Re: [rules-users] fact granularity, performance, and other questions

Wednesday, 27 May 2009

David,
...
- Does the order of the conditions in a rule affect performance, the
execution order, or the structure of the Rete network? Yes, quite a lot has been
written about this. The drools documentation  
has a few paragraphs with good heuristics...
  A popular read seems to be this paper, which provides good insight  
into RETE performance aspects:

"Production Matching for Large Learning Systems (Rete/UL)"
by Robert B. Doorenbos
PhD thesis, Carnegie Mellon University, January 31, 1995

...
- Does the order the facts are inserted into a stateless session (as
 a list via the CommandFactory.newInsertElements) affect performance   at
...
all? All I can say that this is true (it has impact) for
statefull  
sessions. The deal here is how often the agenda may get changed while  
inserting objects.
I have no experience with stateless sessions and I hope others do;-)

...
- Should each field in a message be a fact? (more info on my message
below)  What fact granularity have you settled on in your usage and
why? I would suggest to start with a model which is most natural to your  
rules (with the lowest WTF factor) and take it from there.
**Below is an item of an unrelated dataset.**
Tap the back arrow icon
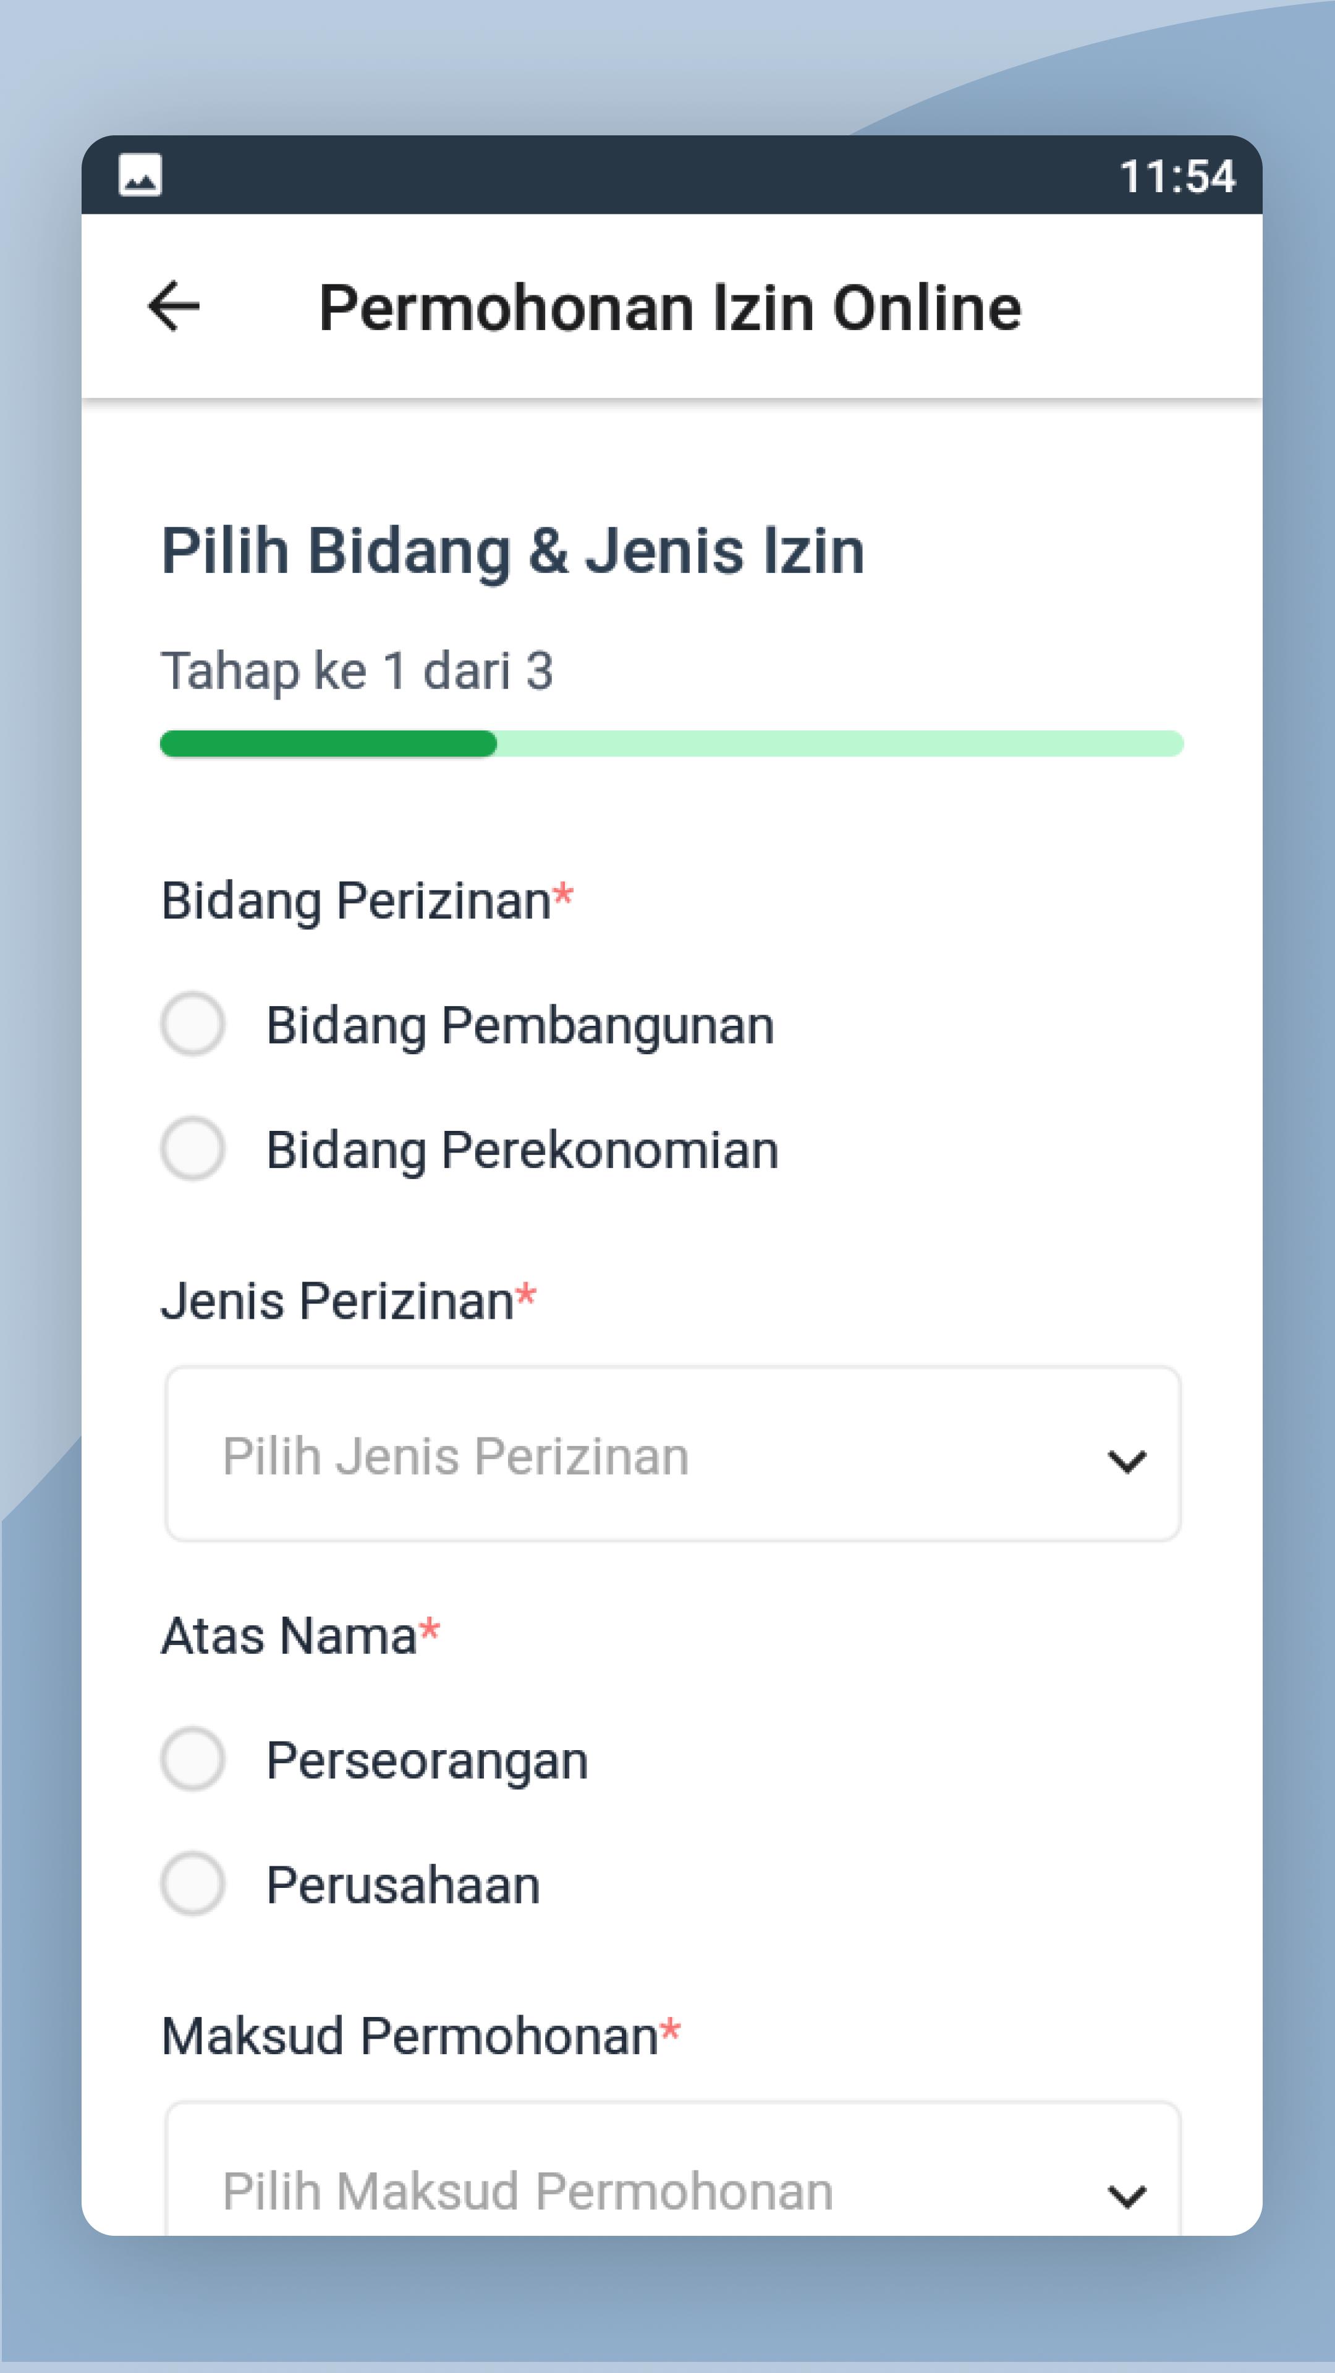The image size is (1335, 2373). (x=173, y=307)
I assume that you need to correlate information from all segments of a  
message?
I would stay well clear from your option 3 (eval()) - just because I  
always do ;-)
Eval() simply defies RETE optimizations so it can be very sensitive to  
both number of facts and number of rules (using eval).
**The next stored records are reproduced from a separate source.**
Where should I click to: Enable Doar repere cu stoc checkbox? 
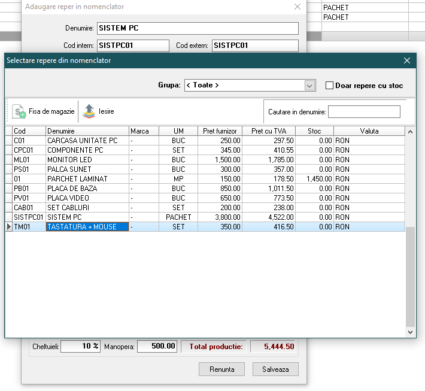point(329,86)
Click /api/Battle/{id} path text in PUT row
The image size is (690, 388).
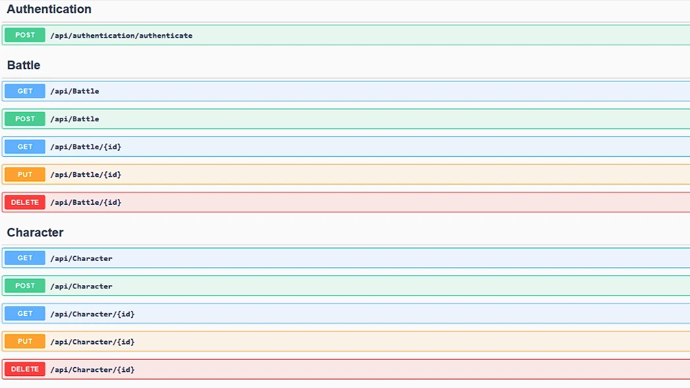(86, 175)
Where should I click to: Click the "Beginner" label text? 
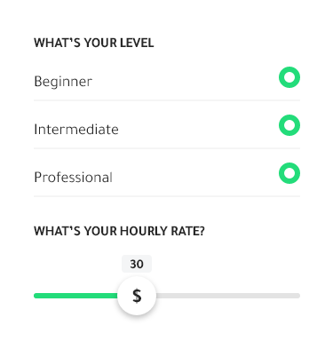[x=63, y=82]
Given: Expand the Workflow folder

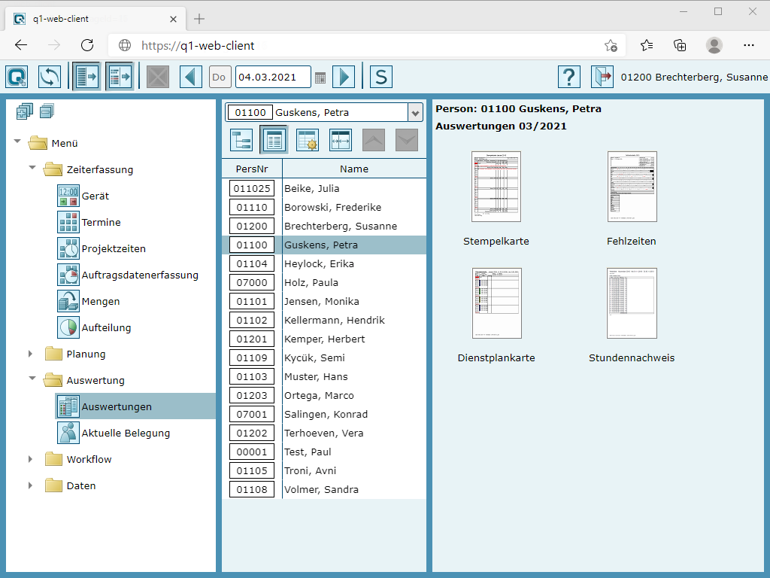Looking at the screenshot, I should pyautogui.click(x=31, y=459).
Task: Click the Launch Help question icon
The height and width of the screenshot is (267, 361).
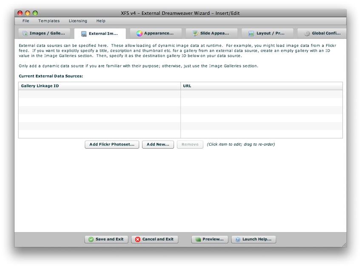Action: 238,239
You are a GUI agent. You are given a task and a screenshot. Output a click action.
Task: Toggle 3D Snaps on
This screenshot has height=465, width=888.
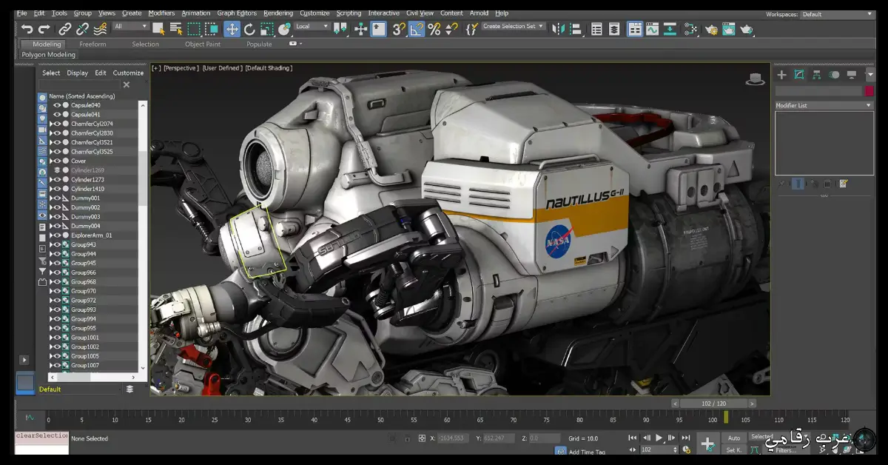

If you know the field IDs (which I assume you would, using an EDI  
formant) -  I would see whether you can avoid the field facts and turn  
them into slots (attributes) instead.
But not to the extend you outline in #2, that seems to be too awkward.  
If you have buy another server ;-)

...
what did you determine the best approach to be? I am pretty sure
that there is no generic "best approach".
I would proceed trying to understand the nature of the rules (are they  
regular, ie following the same scheme, can they be generated?) and the  
data and create
regression performance test-suite ASAP to monitor performance during  
development.

In our application we for example have analyzed bottlenecks and found  
that (no surprise) accessing properties like facta.factb.value is  
slower compared to facta.facbtValue  - that's in 4.07 - due to the  
different mechanism the value is obtained. From there we have added  
about three of these "shortcut accessors". However we have first  
focused on optimizing the rules themself to avoid excessive matching  
in the first place so there was no need for us to flatten our entire  
model.

my 0.02EUR
  -- Ingomar

Am 28.05.2009 um 02:17 schrieb David Zeigler:

...
 Hi,
 I could use some experienced guidance.  I'm in the process of
 evaluating Drools for use of using in a real-time transactional
 environment to process about 3000 messages/second.  I realize a lot of
 this depends on the type and quantity of rules, hardware, etc.  I'm
 curious what steps others have taken to improve performance and if
 there are any recommendations for my case detailed below.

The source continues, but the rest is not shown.